まずオープニング、彼女は新譜『Spectrum』の1曲目、<Kaleidoscope>で幕を開けたわけだが、まさかあのレコーディングと同じサウンドを聴かせてくれるとは夢にも思わなかった。なぜなら、レコーディングは音処理がしてあると筆者は思っていたからだ。生の演奏であんな音色を作り出せるHiromiの凄さにまず感嘆した。そしてコンサートを通して彼女のピアノの音色の魅力を堪能した。筆者の母親はクラシックのピアニストであったせいか、ピアノの弾き方にはいつも気を引かれる。まず叩くピアニストは苦手だ。正確には、叩いて音が鍵盤で止まってしまうピアニストが大の苦手なのだ。ピアノは打楽器なので、叩くのはそれで良いと思う。だが、ガンガンゴリゴリとグルーヴしている時のその叩いた音は、鍵盤の下から床に向かってスコーンと抜けて欲しい。チック・コリアやリッチー・バイラークなどがその綺麗に抜けるいい例だ(キース・ジャレットはピアノを打楽器として扱わないので例外)。そうではなく鍵盤でぐちゃっと止まってしまう音はどうにも受け付けない。このライブでのHiromiの音は見事に抜けていた。まるでキラキラ光る筋が床に向かって噴射しているようであった。いまだにあの光景が目の裏に焼き付いている。これはHiromiは変化した、と思わせるステージだった。新譜『Spectrum』からさらに浄化したと感じさせてくれた。
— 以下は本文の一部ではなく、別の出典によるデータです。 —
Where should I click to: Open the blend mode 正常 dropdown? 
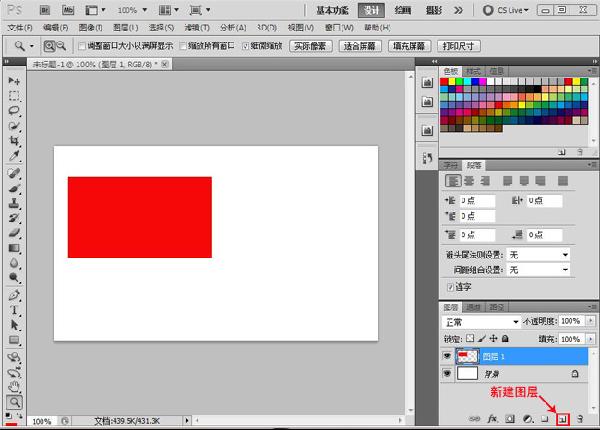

新譜『Spectrum』を聴いてから行ったこのコンサートは期待以上のものだった。筆者にとってHiromiの魅力は、マイケル・ブレッカー同様超絶技巧のテクニックの7割の力で自由自在、自由奔放にインプロを発展させる。ただ、これだけではお腹いっぱいになってしまう。それに対し彼女のトリオは、アンソニー・ジャクソンとサイモン・フィリップスというポップス/ロック系のスタジオミュージシャンのタイトなタイム感と、彼らのこれまた超絶技巧の7割使用演奏者としての余裕で、3人が3人とも自由自在に遊んでいる、それがHiromiのライブの魅力だ。特異なのはHiromiのタイム感だ。アジア人離れしたグルーヴ感だが、アメリカのジャズにはない、しかしラテンとも違うオン・トップ・オブ・ザ・ビートのタイム感だ。ああそうか、オスカー・ピーターソンに似ているんだ、と今気が付いた。何にしても彼女のタイム感はあのリズムセクションだから映えるのであり、『Spectrum』で披露したソロでは、オスカー・ピーターソンを聴くのと同様疲れるかもしれない、と危惧した。だが実際ライブを見ると、そんなのはどうでもいいくらい楽しかった。これはひとえに彼女の音楽の楽しみ方がこちらにもひしひしと伝わって来るからだと思う。ともかく行ってよかったと思わせてくれるライブであり、また長く心に残る一夜であった。
かなり後ろの席からiPhoneを望遠にした写真で申し訳ないが、少しでその様子が伝わればと思い、ここに掲載する。